L'activité se tient mais les pertes sont lourdes chez CGG

Une acquisition sismique 3D.

Boursier.com, publié le lundi 13 novembre 2017 à 07h49

En amont de la tenue de l'assemblée générale extraordinaire décisive pour l'avenir de la société à 11 heures ce matin, CGG a publié ses résultats du troisième trimestre 2017, conformément à son calendrier d'annonces. Sur la période, le chiffre d'affaires a atteint 320,1 million de dollars, ce qui est légèrement inférieur à celui du trimestre précédent (349,8 M$), mais largement au-dessus de celui du même trimestre de 2016 (264 M$). La marge d'EBITDA est en revanche en retrait à 28%, contre 34,3% sur le trimestre précédent et 36,8% un an plus tôt. La perte opérationnelle de la société s'établit à -24 M$ sur le trimestre, tandis que sa perte nette ressort à -124,4 M$, dont un peu plus de la moitié en frais financiers. Le cash-flow libre avant charges non récurrentes atteint -10,9 M$. Le cash-flow opérationnel avant charges non-récurrentes ressort à 69,2 M$. La dette est en très légère hausse sur un trimestre à 2,57 milliard de dollars. Sur neuf mois, CGG a dégagé un chiffre d'affaires en hausse à 919,3 M$, mais une perte nette de -439,2 M$.

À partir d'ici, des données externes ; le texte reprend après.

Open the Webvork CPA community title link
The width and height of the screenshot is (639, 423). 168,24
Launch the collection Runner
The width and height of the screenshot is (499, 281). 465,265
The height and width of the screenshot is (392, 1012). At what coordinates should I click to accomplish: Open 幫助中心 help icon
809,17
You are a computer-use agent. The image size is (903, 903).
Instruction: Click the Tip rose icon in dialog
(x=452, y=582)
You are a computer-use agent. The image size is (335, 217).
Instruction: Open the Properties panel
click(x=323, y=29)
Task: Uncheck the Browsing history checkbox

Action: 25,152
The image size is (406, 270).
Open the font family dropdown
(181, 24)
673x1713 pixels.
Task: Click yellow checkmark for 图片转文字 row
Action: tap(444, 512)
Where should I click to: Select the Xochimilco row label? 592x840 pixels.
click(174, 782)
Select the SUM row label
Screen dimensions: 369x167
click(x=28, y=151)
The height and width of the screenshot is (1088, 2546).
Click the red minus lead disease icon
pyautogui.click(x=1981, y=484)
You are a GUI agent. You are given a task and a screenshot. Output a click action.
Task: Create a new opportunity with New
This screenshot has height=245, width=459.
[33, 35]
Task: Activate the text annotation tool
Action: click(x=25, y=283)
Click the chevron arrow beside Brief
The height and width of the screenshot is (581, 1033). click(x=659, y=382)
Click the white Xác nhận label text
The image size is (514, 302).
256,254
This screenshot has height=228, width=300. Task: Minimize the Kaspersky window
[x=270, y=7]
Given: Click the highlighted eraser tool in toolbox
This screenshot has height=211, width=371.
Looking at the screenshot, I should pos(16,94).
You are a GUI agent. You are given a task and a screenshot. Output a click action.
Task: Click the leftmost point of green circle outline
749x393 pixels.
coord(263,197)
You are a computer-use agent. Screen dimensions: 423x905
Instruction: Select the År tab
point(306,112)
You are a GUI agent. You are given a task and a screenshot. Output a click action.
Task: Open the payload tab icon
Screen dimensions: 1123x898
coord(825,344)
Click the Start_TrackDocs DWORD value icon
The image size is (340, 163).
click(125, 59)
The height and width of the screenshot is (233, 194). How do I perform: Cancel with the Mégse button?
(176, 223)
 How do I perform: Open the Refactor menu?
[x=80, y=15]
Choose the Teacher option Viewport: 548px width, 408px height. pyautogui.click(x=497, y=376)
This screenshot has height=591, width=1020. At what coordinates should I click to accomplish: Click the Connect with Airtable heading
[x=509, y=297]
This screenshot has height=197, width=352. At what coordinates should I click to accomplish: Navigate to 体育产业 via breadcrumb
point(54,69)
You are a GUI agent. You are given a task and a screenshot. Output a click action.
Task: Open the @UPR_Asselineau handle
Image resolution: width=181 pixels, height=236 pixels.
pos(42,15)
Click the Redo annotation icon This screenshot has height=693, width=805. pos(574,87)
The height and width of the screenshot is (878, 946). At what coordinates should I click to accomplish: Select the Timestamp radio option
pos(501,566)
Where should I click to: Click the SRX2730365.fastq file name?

Principe de continuité d'exploitation

Le directeur général Jean-Georges Malcor évoque un marché des géosciences "toujours difficile", mais salue les performances accomplies par ses équipes au 3ème trimestre. Le dirigeant confirme viser sur l'exercice un niveau d`EBITDA "très similaire" à celui de 2016, mais avec une génération de cash en retrait. La balle est désormais dans le camp des actionnaires, qui doivent se prononcer plus tard dans la journée sur le plan de restructuration de la dette. La continuité d'exploitation dépend "essentiellement de la mise en oeuvre effective et dans les temps du plan de restructuration proposé", écrit l'entreprise, qui a préparé ses états financiers trimestriels selon le principe de la continuité, car "la mise en oeuvre du plan de restructuration au premier trimestre de 2018 est une hypothèse raisonnable", peut-on lire dans le communiqué. CGG compte sur l'appui réitéré de Bpifrance (environ 9,35% du capital et 10,9% des droits de vote) et DNCA (environ 7,9% du capital et 7,8% des droits de vote) pour faire passer le plan, malgré la grogne de certains actionnaires, compte tenu de la faible assistance constatée lors de la première convocation.